Several types of probes, which are used for intubating patients, are known.


A serious drawback of the probes of the prior art is that said cuff, which accounts for fixing the probe at a determined place on the human body, remains inflated throughout the intubating period, which may cause injuries to the patients if said period is prolonged, by reason of the total or partial stoppage of blood circulation in the region where the cuff exerts pressure on the walls of the passageway of the human body where the intubation is made, for example, the trachea of a patient. Moreover, in some cases, the cuff is inflated by inserting a fluid (usually iodine) into it by means of a syringe. This procedure is not carried out in a totally precise and safe way. Excessive inflation of the cuff is another factor that contributes to the occurrence of said mentioned injuries.
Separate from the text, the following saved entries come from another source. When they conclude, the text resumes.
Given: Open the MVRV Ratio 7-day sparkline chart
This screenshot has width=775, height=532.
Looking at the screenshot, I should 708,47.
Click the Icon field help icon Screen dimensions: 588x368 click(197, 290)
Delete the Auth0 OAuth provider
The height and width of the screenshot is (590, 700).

Moreover, in the case of the probes of the prior art, the conformation of the probe for introduction into the human body is carried out with the help of a metallic thread, inserted into the probe tube. The insertion of the metallic thread into the probe tube may damage some organ or some tissue of the patient, in case the metallic thread exceeds the length of the probe tube.
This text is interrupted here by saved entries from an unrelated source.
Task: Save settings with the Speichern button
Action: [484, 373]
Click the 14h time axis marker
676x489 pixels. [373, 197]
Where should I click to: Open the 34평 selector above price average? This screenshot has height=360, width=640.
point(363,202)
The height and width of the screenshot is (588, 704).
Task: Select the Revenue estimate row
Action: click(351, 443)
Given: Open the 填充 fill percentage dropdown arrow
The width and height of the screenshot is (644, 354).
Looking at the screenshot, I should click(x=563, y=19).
U.S. Pat. No. 4,697,574 deals with a coronary and circulatory assistance pump that uses cuffs for blocking the aorta and the coronary arteries in diastole. According to that patent, the passageway for blood from the aorta is kept opened by means of a system of two cuffs that are sequentially inflated and deflated, the sequence being determined by signals from an electrocardiogram apparatus, which are used as commands for sequentially inflating and deflating the two cuffs for the purpose of never interrupting the flow of blood in the aorta, which would obviously cause the death of the patient. This solution, however, besides being specific for use in the aorta, is of technically complex construction, needing two cuffs and, chiefly, imposing an artificial rhythm of opening and closing the blood-circulation passageway, which is undesirable from the physiological point of view.


U.S. Pat. No. 4,791,923 deals with a tracheal probe composed of an outer cuff and an inner cuff, the latter being located inside the outer cuff, said cuffs being non-physiologically inflated by conduits. Since they are very thin, they only work under high pressure; besides, these cuffs do not inflate, if they are connected to the lumen of the tube. This probe has the purpose of sealing the trachea completely with the outer cuff during inspiration and expiration in pressure peaks, without letting the gases leak. However, due to the elasticity of the trachea and its consequent dilatation, the inflated gases leak.


EP-A-0,766,976 describes a probe with only a suction system that only sucks the interior of the tube. This probe prevents contamination and respiratory problems during the suctions, as well as carries out these suctions uninterruptedly. Since it has an internal cannula for uninterrupted suction, the probe lumen is reduced. Said probe dispenses with the use of a connector with the Y for introduction of the suction catheter.


WO-A-99/38548 deals with a probe that has a lumen dedicated to the suction trigger for aspirating secretions from the trachea. This probe does not have a valve, or tap, for connection of the internal and external aspirations; these aspirations could be effected simultaneously or alternatively, in case the probe had a valve.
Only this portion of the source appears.